Record excerpts below:

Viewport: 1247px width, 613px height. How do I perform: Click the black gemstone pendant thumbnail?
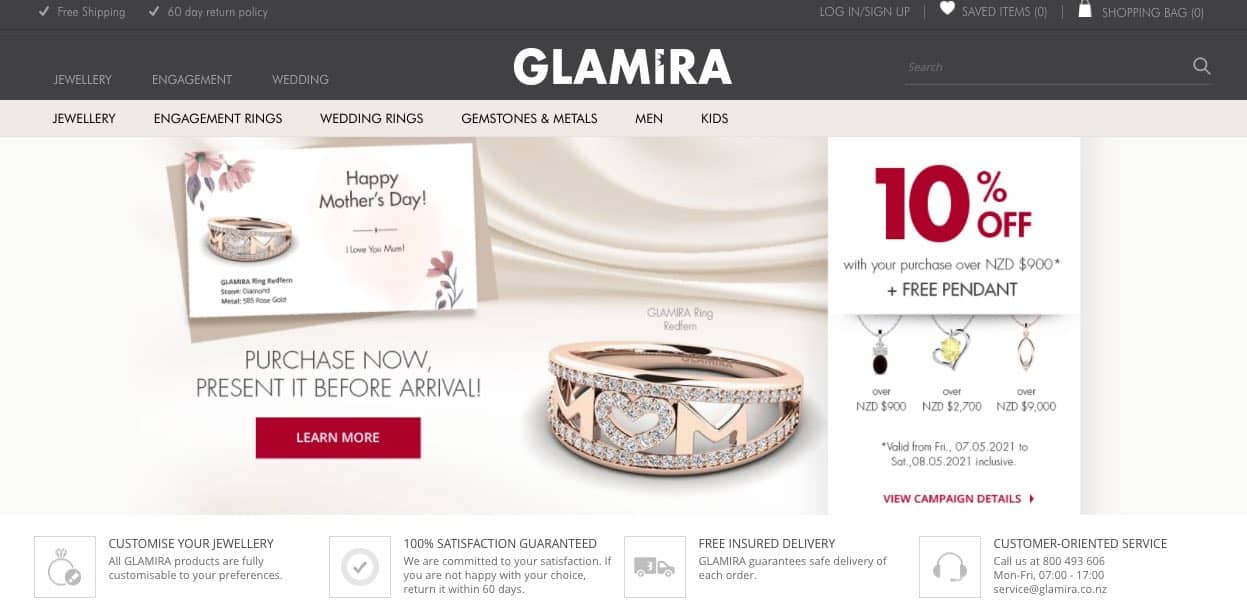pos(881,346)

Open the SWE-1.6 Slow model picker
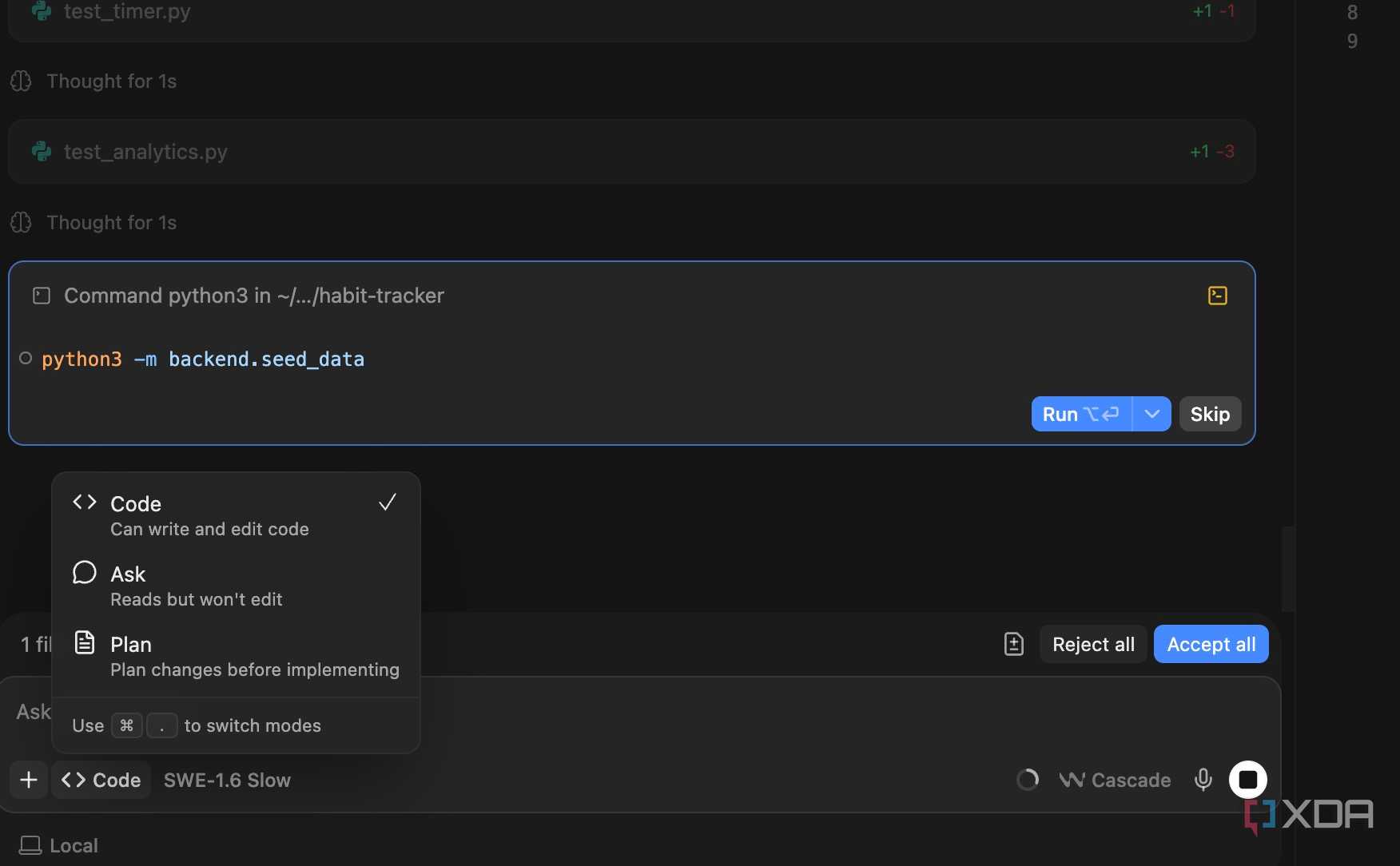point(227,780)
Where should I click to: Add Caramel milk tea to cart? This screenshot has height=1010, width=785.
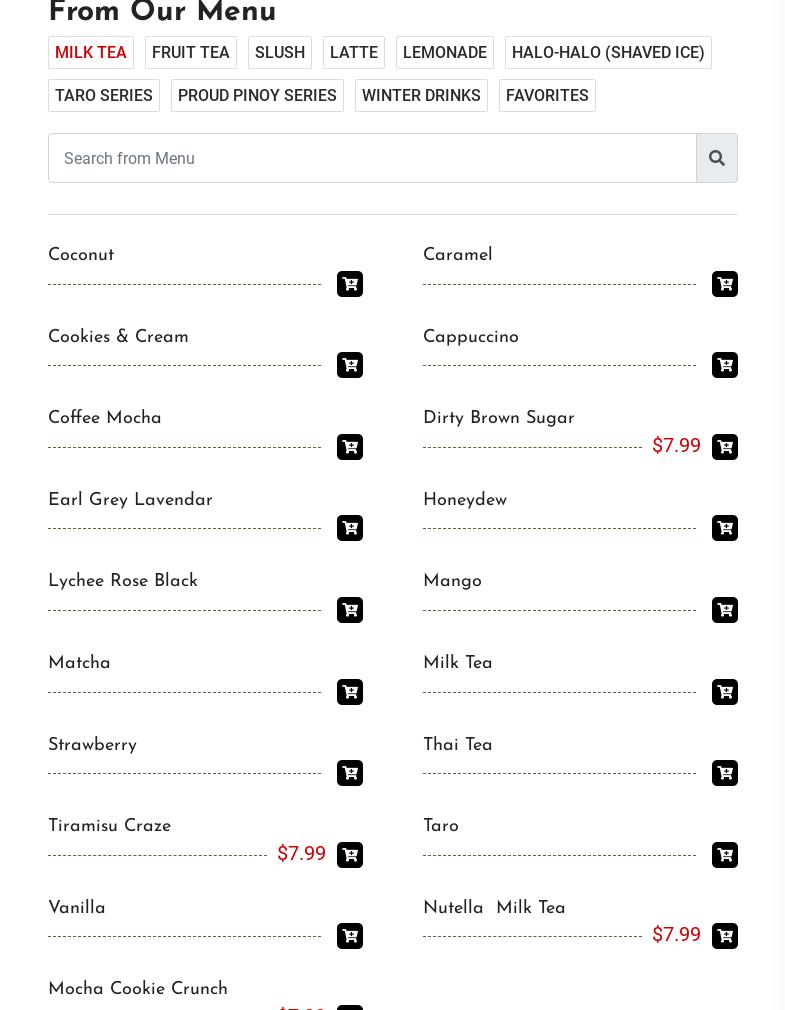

End of Record excerpts.

Work item: Omitting the images, transcribe every record exactly.

Solution to this problem:
Viewport: 1247px width, 613px height. How do I perform: Click the black gemstone pendant thumbnail?
pos(881,346)

Open the SWE-1.6 Slow model picker
point(227,780)
Where should I click to: Add Caramel milk tea to cart? This screenshot has height=1010, width=785.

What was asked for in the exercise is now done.